Action item:
Give the records below again, word for word. No pictures belong in the copy.

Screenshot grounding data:
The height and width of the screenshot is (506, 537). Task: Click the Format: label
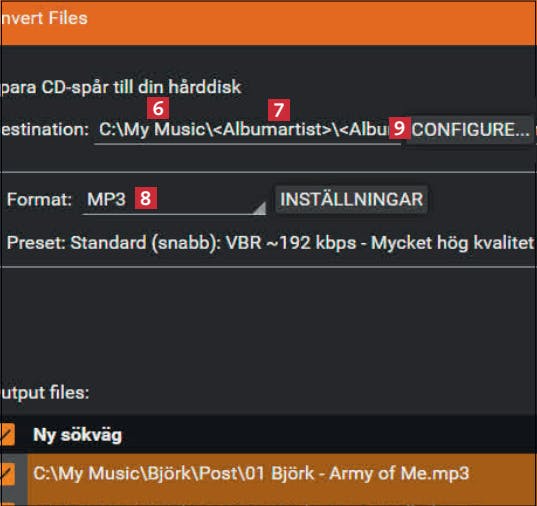tap(39, 199)
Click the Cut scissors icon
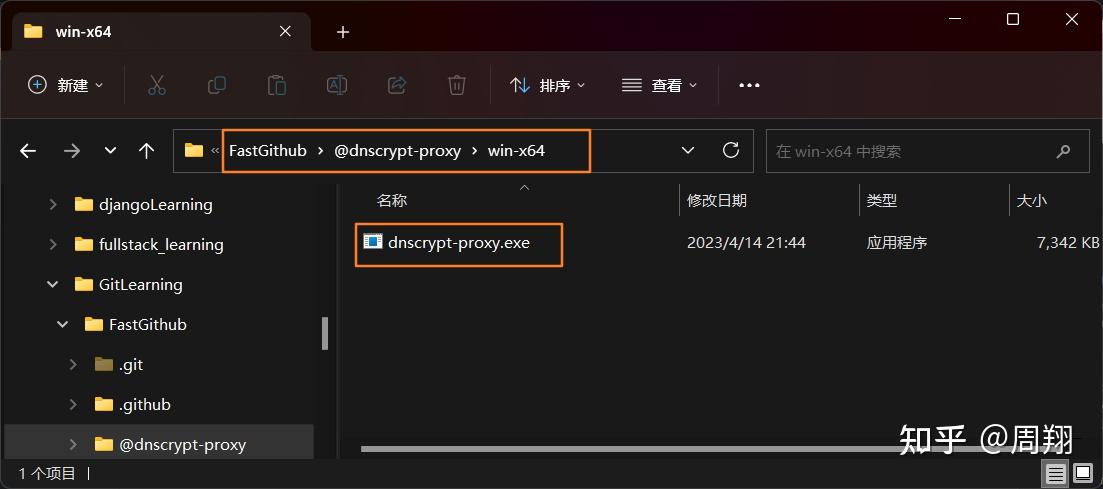1103x489 pixels. (x=156, y=85)
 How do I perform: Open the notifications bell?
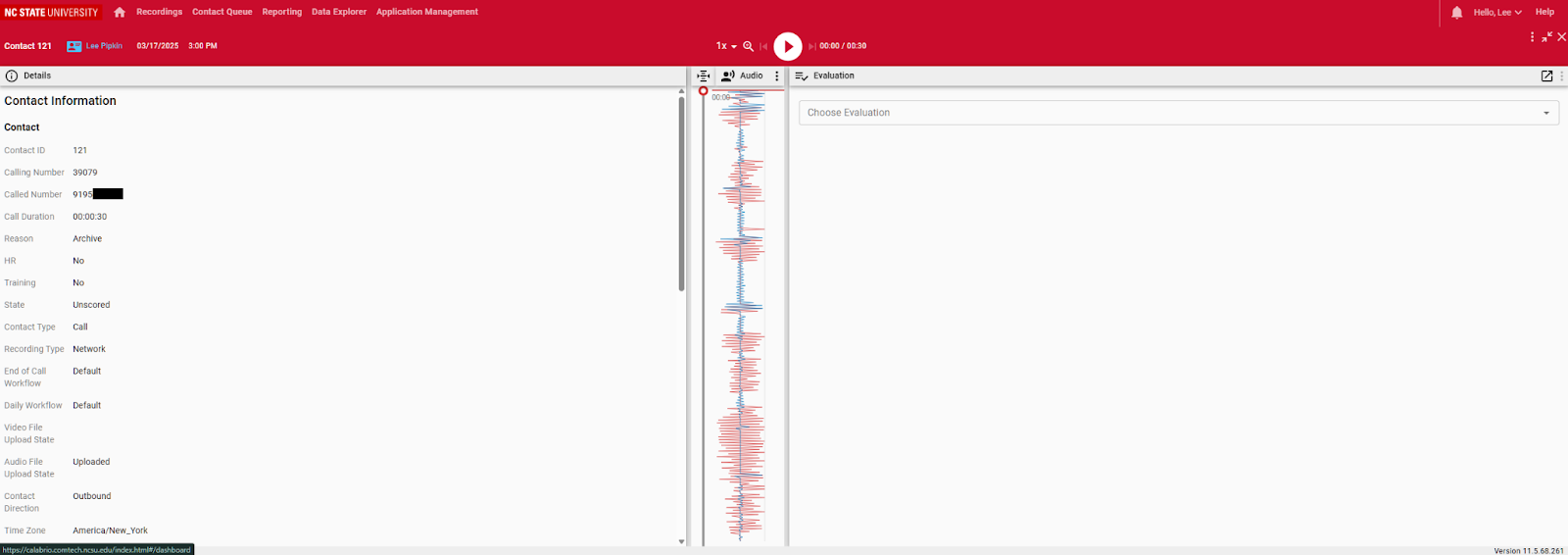[x=1456, y=13]
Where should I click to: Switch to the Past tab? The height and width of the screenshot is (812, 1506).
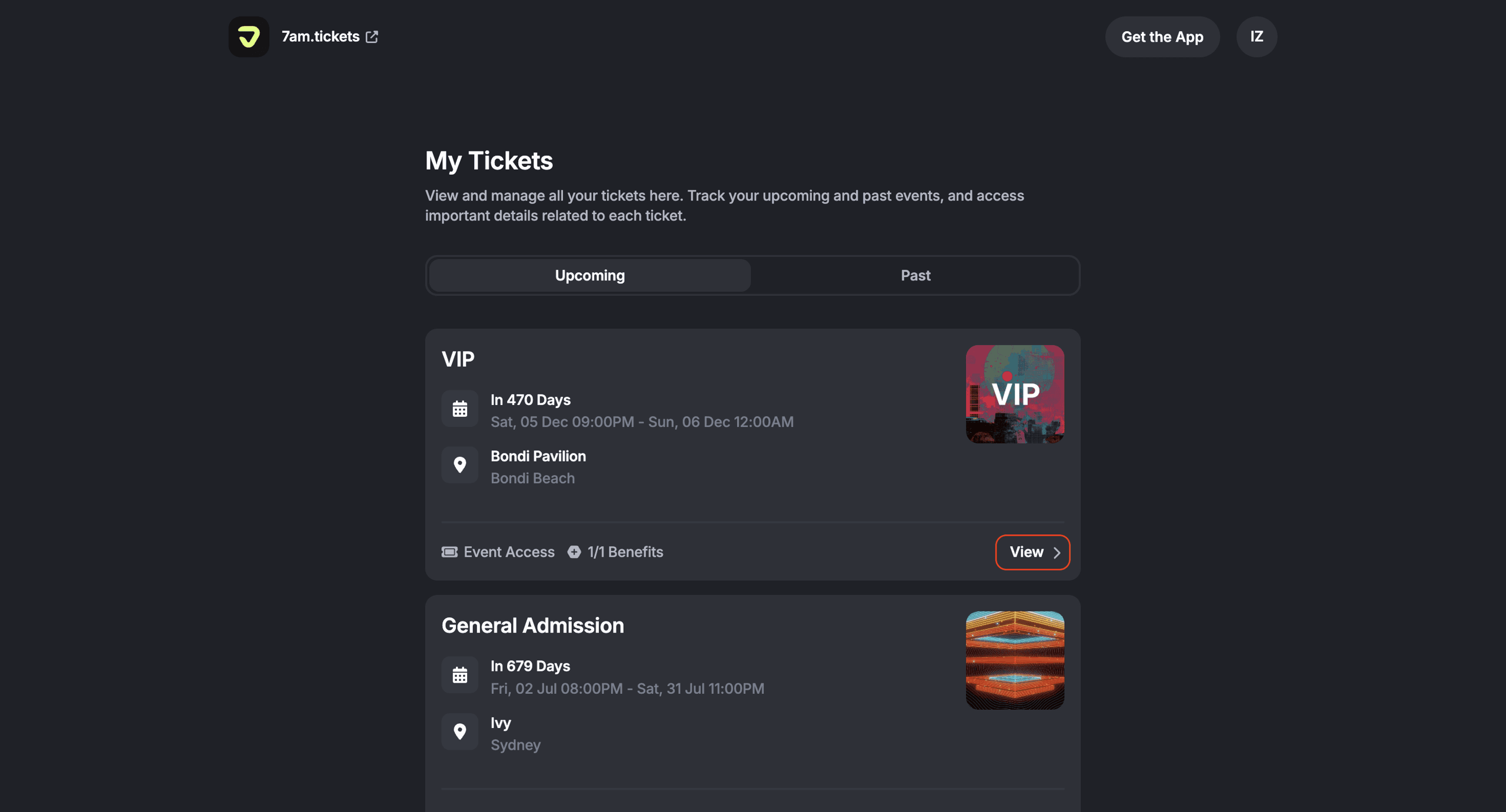tap(915, 275)
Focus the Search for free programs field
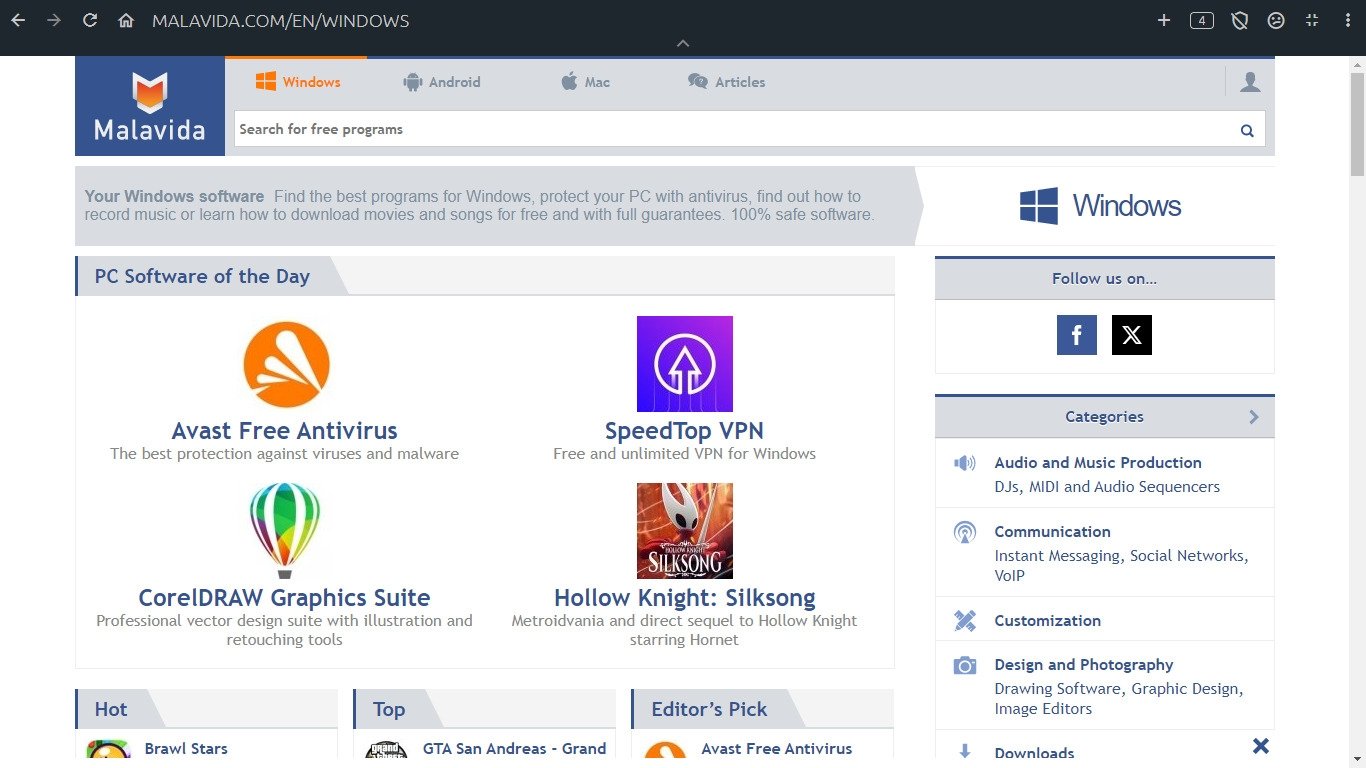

Task result:
The height and width of the screenshot is (506, 537). Task: Click the Format: label
tap(39, 199)
Click the Cut scissors icon
1103x489 pixels. (x=156, y=85)
 How do I perform: Open the notifications bell?
[x=1456, y=13]
Where should I click to: Switch to the Past tab? The height and width of the screenshot is (812, 1506).
tap(915, 275)
Focus the Search for free programs field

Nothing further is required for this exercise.